Collected data entries:
_ _ _ _ _
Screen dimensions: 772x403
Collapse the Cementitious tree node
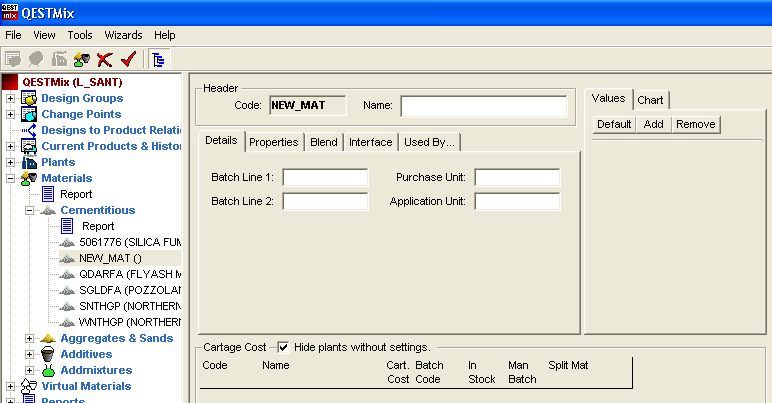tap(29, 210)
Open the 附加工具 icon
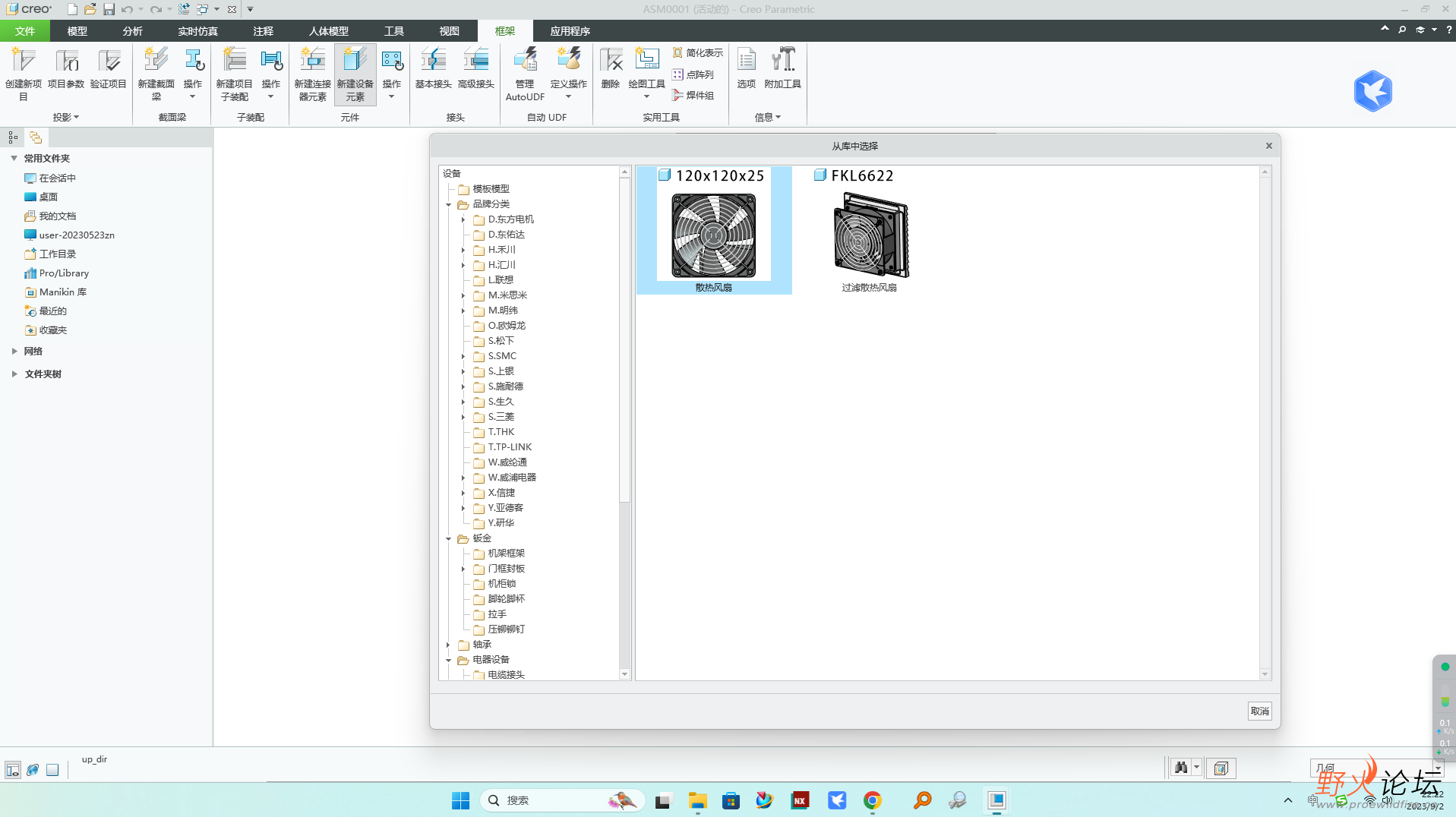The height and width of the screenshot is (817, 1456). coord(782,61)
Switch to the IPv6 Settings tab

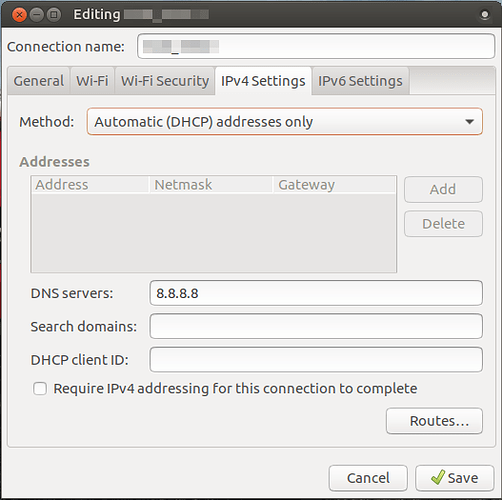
_ _ _ _ _
The task: Say again, word for word, every line from the one with "Collapse the Cementitious tree node" through the last line of the data above, minus the pictures.

Solution:
Collapse the Cementitious tree node
tap(29, 210)
Open the 附加工具 icon
The height and width of the screenshot is (817, 1456). coord(782,61)
Switch to the IPv6 Settings tab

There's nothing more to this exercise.